The pollination year

The work year starts for the Johnsons in January, when Mark and Jonathan haul bees to California’s San Joaquin Valley for three weeks during almond pollination. “It’s the largest single pollination in the world,” says Mark.

They return to Oregon and next up are spring-flowering crops: pears, cherries, blueberries, meadowfoam and cane berries; the Johnsons pollinate crops within a 50 to 100-mile radius of Portland. Many of the crops the bees pollinate are grown for seed production: in the Willamette Valley, turnips bloom in April, and radishes in May and June. In July it’s on to Central Oregon to pollinate carrots grown for seed. The bees also pollinate white and red clover fields from Eugene to Sauvie Island. Pollination draws to a close at summer’s end, with more crops grown for seed: lettuce, cucumber, pumpkin and squash.

“By August, we start getting the bees ready for January pollination,” Mark says. It’s also time when some of the family’s 1,700 hives are moved off the family’s McNamee Road properties to other sites, to ensure the bees have plenty of pollen sources. Mark is always on the lookout for sunny sites to set a minimum of 40 hives; sites need road access so he can drive in. Contact him if you’re interested in hosting honeybees on your land.

Honey and candle sales

“Our niche is specialty honey,” says Sue, i.e., those with distinct flavors such as meadowfoam (“a marshmallow and vanilla flavor”), chicory, clover, or carrot.

Mark says, “We take the honey right off the hives when the bloom ends,” so, as far as one can guarantee bees have only been working a single crop, this immediate harvest helps ensure the provenance of their honey types. “In an 800-acre field of meadowfoam,” he says, “you can be fairly sure the bees haven’t strayed too far for pollen and nectar.” (Meadowfoam seed was developed at OSU as a rotation crop for Linn and Lane county grass seed growers. The seed’s oil is used in the cosmetic industry.)
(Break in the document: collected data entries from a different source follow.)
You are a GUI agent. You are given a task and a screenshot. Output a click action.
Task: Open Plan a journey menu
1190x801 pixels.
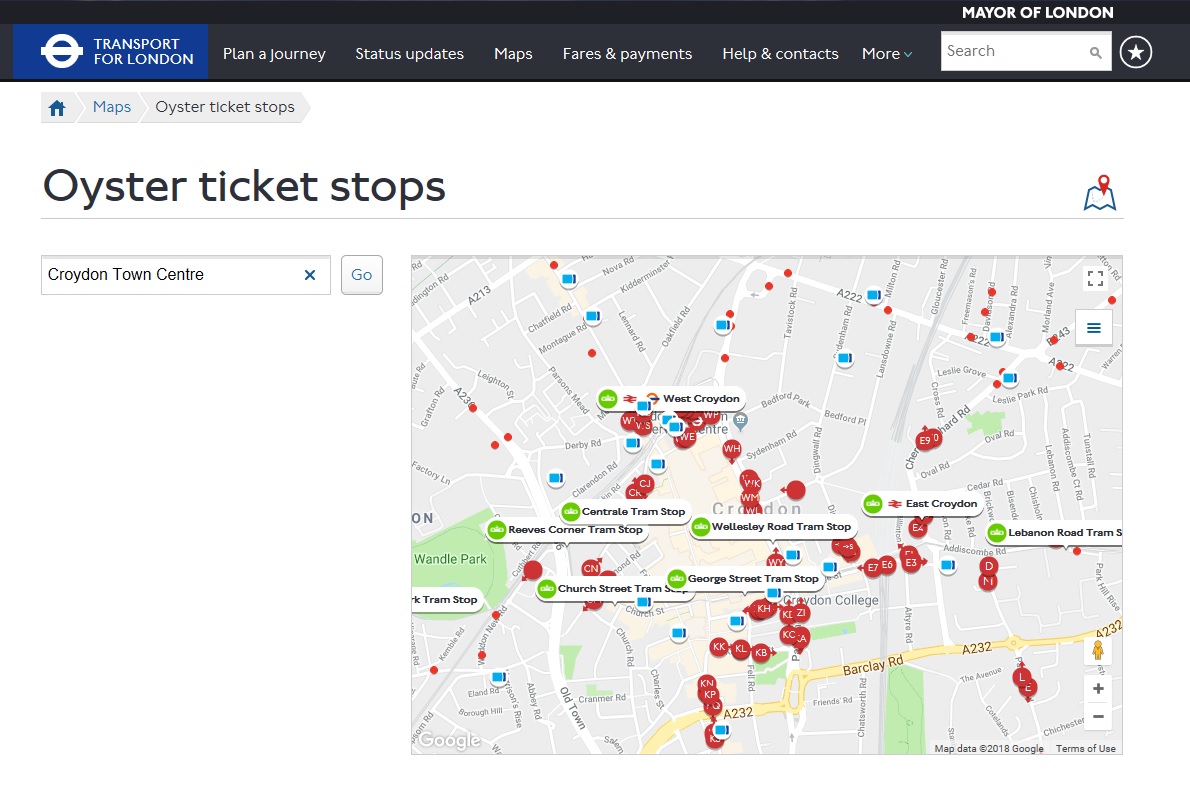[274, 54]
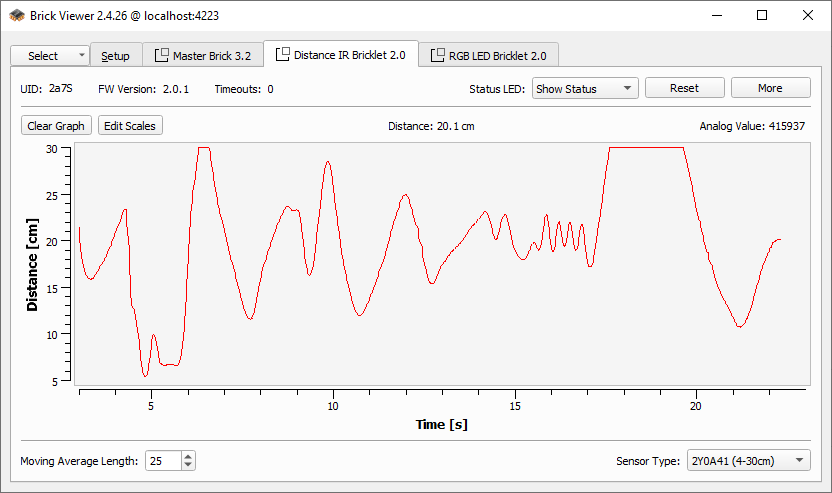This screenshot has width=832, height=493.
Task: Clear the graph with Clear Graph button
Action: click(56, 126)
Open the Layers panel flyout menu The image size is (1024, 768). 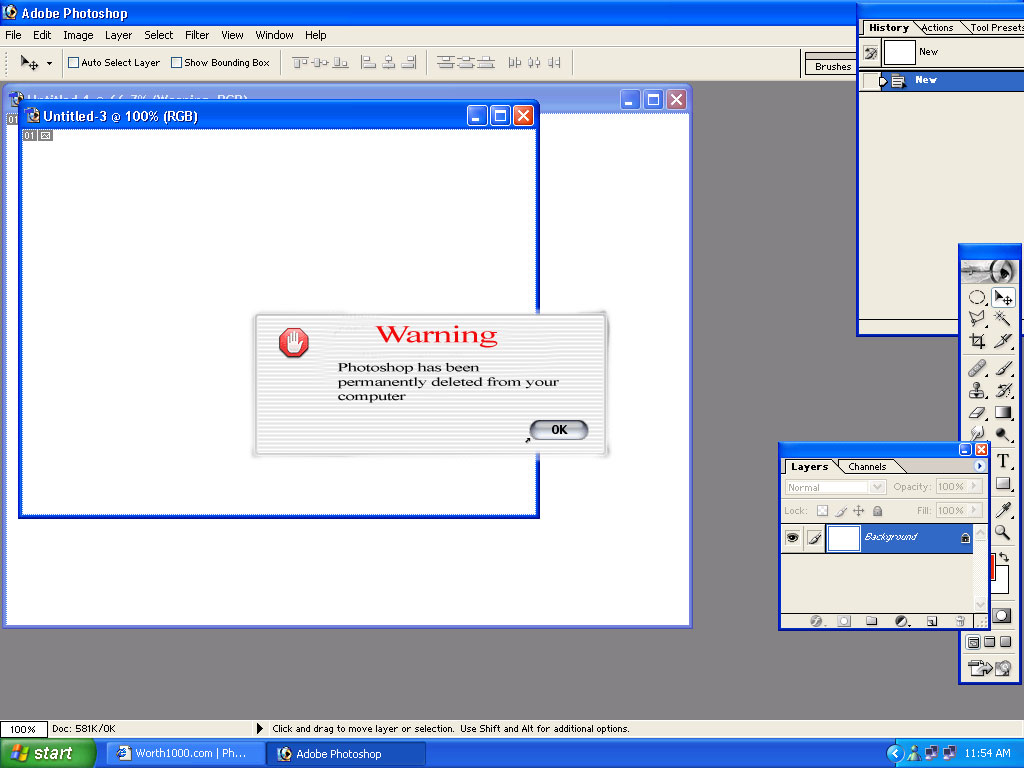coord(979,466)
Most of the honey harvested comes from spring and early summer pollination. Almonds — the year’s first crop — don’t produce excess honey, and honey from pumpkin and squash — the last crops pollinated — is left in the hives for the bees’ winter food. “It’s also darker,” Sue says of the squash honey, “and Americans in general prefer lighter honey.”

Besides selling honey at local markets, the Johnsons sell to Heidrun Meadery in Point Reyes Station, California, which produces Oregon radish, Madras carrot and meadowfoam meads.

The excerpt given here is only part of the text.